Je ne sais pas ce que devinrent leurs richesses; mais la vérité est qu'au moment où ils furent pris ils possédaient des sommes considérables; ils étaient même, déclarèrent-ils, sur le point de se retirer pour aller vivre en honnêtes gens en Angleterre. Ils ne tuaient point de prime-abord, ils se contentaient de faire des enlèvemens. Ils prenaient ainsi un homme qu'ils savaient appartenir à une famille riche, lui bandaient les yeux, le conduisaient dans leurs retraites, et là le traitaient avec les plus grands égards. «Prenez votre temps, disaient-ils à leurs prisonniers. Vous faut-il quinze jours, trois semaines, un mois? prenez-le; écrivez à votre famille; faites déposer à l'époque convenue dix, quinze, vingt, cinquante, cent mille francs, en tel lieu; il ne vous sera rien fait; vous serez reconduit chez vous et à l'abri de tout enlèvement, de toute attaque pour l'avenir; mais si la somme n'est pas déposée au jour dit, vous serez immédiatement fusillé.» Comme ils ne s'adressaient qu'à des personnes riches, et qu'ils basaient leurs exigences sur leur fortune, ils durent recueillir des fonds considérables.

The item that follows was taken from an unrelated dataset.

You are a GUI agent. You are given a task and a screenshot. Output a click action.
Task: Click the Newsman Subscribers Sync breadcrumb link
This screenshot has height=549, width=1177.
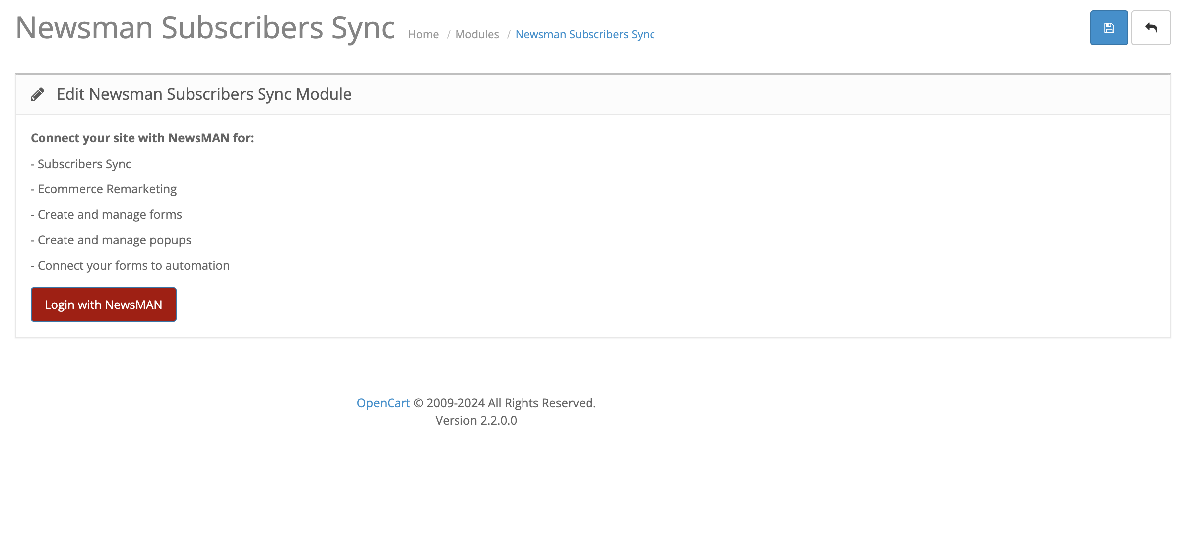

Quant aux vols ordinaires, ils en commettaient peu, encore était-ce principalement dans le but de se procurer des papiers et des costumes, dont ils possédaient une grande variété. Meino en avait un d'aide-de-camp de l'empereur, et portait la croix d'officier de la Légion-d'Honneur qu'il avait enlevée à Salicetti. Cette croix passa ensuite, par ordre de l'empereur, sur la poitrine du chef d'escadron de gendarmerie d'Alexandrie qui avait dirigé la dernière attaque, dans laquelle ils avaient été pris, et qui n'était alors que simple légionnaire.